Siamo cresciuti in altri tempi. Tempi diversi da questa società che pretende cambiamenti a tutti i costi, senza guardare, però, allo spirito pulito di regole che hanno fatto grande questa nazione. I nostri avi hanno ricostruito l’Italia, inizio ad avere forti dubbi che il futuro possa essere migliore di quello che hanno costruito i nostri nonni e padri. In tutto questo disordine non può mancare la scuola. Già di per se è diventata l’ammortizzatore sociale del bel paese. Ormai sembra che l’unico lavoro possibile sia quello dentro la scuola.
Ciò detto, porta alla consapevolezza che bisogna capire che l’insegnamento è un compito difficile e richiede grande preparazione. Al Liceo Righi di Roma è stata organizzata una protesta contro le parole pronunciate da una professoressa nei confronti di una studentessa che si è presentata a scuola con la pancia scoperta dicendole: “Ma che stai sulla Salaria?”. Ecco, l’accostamento alla Salaria, via di Roma frequentata maggiormente da ragazze dell’est dedite alla prostituzione, è del tutto avventato. La professoressa ha sbagliato con un riferimento non consono al ruolo di un’insegnante, c’è modo e modo di riprendere uno studente e quello utilizzato è senza dubbio fuori luogo.

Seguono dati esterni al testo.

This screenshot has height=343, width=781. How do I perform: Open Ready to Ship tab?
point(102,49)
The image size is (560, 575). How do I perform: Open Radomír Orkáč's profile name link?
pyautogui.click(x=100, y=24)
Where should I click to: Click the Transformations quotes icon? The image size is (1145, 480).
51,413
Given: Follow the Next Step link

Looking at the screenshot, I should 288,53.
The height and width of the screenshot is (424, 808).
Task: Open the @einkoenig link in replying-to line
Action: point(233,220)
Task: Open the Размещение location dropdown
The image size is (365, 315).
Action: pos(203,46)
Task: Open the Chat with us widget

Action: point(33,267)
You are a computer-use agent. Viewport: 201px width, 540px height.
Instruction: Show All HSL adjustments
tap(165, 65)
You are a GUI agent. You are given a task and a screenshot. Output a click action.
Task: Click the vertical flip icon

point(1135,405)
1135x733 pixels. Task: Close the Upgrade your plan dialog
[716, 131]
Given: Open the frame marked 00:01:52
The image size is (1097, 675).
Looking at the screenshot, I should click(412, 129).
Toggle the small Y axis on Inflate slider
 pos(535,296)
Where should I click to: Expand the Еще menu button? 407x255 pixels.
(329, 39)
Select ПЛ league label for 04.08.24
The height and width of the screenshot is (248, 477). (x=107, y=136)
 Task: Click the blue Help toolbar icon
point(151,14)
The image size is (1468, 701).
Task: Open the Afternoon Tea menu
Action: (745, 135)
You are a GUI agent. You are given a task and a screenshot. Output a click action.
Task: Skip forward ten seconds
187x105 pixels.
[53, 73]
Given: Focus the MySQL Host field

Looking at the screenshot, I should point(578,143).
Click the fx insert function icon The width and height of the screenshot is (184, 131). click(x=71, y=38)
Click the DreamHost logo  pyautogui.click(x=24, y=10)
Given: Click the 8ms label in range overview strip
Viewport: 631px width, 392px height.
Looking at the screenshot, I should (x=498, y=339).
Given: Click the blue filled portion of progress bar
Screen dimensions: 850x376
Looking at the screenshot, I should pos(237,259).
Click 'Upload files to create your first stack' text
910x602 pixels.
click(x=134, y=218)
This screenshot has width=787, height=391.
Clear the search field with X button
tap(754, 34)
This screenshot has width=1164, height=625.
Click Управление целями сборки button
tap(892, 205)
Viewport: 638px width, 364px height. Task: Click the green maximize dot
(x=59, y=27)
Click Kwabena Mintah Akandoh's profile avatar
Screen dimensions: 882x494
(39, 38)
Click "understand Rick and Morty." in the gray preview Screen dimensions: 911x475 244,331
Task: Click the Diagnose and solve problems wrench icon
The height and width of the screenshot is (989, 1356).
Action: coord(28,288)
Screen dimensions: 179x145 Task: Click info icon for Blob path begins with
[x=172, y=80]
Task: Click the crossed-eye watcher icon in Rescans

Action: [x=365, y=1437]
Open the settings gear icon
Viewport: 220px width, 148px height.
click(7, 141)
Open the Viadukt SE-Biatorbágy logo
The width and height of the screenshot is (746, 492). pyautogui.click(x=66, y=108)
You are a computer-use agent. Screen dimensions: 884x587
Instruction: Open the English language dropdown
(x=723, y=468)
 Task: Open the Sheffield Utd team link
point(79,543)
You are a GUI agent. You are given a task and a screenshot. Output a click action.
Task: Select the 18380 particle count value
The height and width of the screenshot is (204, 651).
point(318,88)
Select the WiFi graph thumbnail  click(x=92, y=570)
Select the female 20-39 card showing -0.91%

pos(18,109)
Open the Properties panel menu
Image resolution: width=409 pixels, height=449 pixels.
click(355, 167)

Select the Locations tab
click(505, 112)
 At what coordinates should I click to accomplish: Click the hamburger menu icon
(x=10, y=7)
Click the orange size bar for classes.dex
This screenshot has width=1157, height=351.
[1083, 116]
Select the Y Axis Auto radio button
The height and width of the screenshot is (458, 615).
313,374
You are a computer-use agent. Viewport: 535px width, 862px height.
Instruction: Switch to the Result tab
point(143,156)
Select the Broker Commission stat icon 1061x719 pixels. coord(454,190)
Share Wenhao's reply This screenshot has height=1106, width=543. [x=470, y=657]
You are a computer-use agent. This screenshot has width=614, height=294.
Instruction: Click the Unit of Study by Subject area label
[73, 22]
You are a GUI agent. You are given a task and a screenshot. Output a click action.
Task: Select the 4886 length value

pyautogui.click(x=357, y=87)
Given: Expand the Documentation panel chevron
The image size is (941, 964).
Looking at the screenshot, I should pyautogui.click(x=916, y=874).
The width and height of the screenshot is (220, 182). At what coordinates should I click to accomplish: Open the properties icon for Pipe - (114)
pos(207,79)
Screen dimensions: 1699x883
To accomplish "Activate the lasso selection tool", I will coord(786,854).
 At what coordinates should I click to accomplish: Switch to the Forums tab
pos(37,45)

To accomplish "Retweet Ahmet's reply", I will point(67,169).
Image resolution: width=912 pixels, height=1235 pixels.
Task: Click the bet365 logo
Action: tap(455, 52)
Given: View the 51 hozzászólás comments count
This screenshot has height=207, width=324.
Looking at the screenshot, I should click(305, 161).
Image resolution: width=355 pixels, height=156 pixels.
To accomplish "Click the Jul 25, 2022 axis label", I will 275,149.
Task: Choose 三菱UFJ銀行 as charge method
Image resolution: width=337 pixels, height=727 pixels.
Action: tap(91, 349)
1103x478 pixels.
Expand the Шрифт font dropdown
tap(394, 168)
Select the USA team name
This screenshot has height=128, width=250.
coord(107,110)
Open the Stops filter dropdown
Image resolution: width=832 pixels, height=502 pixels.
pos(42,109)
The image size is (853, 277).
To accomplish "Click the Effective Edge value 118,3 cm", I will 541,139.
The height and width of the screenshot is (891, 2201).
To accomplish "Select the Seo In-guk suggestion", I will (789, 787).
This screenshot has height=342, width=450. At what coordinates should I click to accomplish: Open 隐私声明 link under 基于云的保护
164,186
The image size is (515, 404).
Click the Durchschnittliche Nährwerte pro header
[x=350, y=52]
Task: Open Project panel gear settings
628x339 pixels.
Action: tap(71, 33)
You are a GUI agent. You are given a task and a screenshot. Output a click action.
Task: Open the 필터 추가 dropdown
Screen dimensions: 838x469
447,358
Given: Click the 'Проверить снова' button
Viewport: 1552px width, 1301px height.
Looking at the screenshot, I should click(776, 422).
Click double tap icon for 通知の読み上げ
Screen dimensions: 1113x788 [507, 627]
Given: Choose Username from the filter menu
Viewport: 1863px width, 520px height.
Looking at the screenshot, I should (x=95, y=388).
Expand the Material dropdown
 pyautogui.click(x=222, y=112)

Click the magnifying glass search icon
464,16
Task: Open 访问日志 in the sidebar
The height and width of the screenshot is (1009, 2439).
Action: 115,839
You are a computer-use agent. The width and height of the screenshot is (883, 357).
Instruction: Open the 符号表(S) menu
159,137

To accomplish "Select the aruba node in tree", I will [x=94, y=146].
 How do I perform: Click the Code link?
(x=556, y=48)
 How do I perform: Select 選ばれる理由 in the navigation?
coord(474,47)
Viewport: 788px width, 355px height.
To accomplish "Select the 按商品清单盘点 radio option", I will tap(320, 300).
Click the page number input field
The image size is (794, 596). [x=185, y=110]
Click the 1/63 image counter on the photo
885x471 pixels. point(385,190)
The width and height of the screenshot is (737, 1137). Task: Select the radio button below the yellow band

Detto ciò, la protesta degli studenti che si sono presentati al Liceo romano con ombelico e gambe scoperte per protestare “contro ogni forma di sessismo” è ridicola. A scuola, come in ogni luogo di lavoro, c’è un decoro e una forma che va rispettata, un liceo non è una spiaggia in cui ci si veste “in top, canottiera, pantaloncini”.
La scuola è sacra e deve rimanere tale. Bisogna fare capire ai giovani che vogliono cambiare il mondo, che andare a scuola vestiti in modo inappropriato non è un diritto per cui lottare ma è mancanza di educazione. Sarebbe come presentarsi in un cantiere edile o in una fabbrica con le ciabatte ai piedi. Non si può fare, e se non si può fare in un cantiere edile o in una fabbrica, oppure in un ufficio pubblico, non si può fare nemmeno in una scuola. Non siamo di fronte a nessuna eroica battaglia per i diritti o di civiltà bensì a una rivendicazione sbagliata del modello scuola che i giovani vogliono costruirsi a loro piacimento.
La mia generazione quando andava a scuola seguiva regole dettate dal decoro scolastico. Oltre alle regole, la buona educazione era la prima materia che si studiava per presentarsi alla società come persone rispettose degli altri. Guai a sgarrare, gli insegnanti non facevano nulla, riferivano, poi erano i nostri genitori facevano il resto. Per noi non era pensabile rispondere in maniera scorretta un’insegnante o avere atteggiamenti che andavano oltre le regole della scuola, il ritorno a casa non era piacevole. La scuola ci insegnava, ma le regole ce le facevano rispettare i nostri genitori, che pretendevano figli rispettosi delle regole scolastiche oltre al rispetto per tutti e tutto.